-- Opening Marker --

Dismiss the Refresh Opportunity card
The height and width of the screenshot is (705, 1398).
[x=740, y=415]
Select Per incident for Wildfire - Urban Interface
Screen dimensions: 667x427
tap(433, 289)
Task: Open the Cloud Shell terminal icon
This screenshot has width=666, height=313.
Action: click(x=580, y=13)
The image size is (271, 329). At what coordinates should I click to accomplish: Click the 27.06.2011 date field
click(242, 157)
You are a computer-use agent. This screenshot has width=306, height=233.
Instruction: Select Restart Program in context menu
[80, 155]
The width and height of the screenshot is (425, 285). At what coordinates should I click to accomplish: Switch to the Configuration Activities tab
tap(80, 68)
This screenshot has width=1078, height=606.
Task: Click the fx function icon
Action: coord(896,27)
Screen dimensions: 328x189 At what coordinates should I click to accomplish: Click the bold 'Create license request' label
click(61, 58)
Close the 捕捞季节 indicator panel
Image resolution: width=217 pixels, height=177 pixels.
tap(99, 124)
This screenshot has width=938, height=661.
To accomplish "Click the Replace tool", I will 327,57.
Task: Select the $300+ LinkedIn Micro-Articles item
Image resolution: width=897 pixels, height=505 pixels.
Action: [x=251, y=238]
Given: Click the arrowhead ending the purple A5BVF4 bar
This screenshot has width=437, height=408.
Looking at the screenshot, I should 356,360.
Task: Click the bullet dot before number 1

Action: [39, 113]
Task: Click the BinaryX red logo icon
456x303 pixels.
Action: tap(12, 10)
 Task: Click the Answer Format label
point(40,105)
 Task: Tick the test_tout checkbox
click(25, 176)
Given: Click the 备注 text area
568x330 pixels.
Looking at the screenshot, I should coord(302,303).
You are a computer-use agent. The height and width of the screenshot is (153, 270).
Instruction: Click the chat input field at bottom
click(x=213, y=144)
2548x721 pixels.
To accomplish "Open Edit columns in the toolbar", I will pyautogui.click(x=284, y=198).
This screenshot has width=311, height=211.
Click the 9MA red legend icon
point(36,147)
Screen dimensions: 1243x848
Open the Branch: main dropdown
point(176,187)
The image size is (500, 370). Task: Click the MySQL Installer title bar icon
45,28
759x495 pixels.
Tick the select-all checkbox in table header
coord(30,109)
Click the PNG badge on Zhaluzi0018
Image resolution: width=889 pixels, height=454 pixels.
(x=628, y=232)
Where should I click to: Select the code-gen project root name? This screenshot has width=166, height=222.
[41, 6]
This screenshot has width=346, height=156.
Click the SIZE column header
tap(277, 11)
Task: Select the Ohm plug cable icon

-- Closing Marker --

_Assigned task_:
With "will" as the string to find, copy every line of the records that holds it.

_Written solution_:
To accomplish "Click the Replace tool", I will 327,57.
To accomplish "Open Edit columns in the toolbar", I will pyautogui.click(x=284, y=198).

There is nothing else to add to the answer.